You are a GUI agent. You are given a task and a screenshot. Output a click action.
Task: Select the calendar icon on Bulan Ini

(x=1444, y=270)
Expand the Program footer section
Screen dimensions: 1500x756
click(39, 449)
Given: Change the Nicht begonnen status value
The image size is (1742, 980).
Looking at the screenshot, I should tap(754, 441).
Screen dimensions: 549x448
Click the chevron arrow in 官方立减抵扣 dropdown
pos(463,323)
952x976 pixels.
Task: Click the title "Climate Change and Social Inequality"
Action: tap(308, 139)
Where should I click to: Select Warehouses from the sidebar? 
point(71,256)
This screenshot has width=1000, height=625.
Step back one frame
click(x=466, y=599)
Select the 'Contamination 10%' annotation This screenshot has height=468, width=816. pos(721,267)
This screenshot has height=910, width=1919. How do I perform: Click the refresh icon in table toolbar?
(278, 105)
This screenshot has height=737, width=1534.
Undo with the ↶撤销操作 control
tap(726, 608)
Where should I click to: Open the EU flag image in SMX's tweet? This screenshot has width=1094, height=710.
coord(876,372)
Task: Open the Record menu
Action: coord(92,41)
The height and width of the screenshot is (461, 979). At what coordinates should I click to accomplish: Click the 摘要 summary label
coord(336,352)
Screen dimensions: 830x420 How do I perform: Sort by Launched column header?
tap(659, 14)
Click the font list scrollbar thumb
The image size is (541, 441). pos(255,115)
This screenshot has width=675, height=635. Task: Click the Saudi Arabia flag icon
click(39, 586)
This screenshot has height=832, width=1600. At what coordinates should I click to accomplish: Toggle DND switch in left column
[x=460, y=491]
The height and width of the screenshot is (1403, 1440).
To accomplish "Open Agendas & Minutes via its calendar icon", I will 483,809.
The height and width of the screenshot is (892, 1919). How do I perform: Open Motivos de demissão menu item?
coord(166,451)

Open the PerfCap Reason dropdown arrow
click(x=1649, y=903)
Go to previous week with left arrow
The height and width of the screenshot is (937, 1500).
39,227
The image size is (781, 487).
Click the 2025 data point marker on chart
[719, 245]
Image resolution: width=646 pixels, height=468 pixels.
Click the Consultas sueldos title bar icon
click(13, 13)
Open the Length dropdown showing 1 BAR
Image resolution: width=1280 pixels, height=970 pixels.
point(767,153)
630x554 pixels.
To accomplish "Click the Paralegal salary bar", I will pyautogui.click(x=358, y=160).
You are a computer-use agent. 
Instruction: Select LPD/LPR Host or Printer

▸ **TASK REQUIREMENTS**: Copy the records above again verbatim, beginning at the line containing "630x554 pixels." and continuing through the end of the records, both ends included.

▸ **THE RESPONSE**:
630x554 pixels.
To accomplish "Click the Paralegal salary bar", I will pyautogui.click(x=358, y=160).
You are a computer-use agent. 
Instruction: Select LPD/LPR Host or Printer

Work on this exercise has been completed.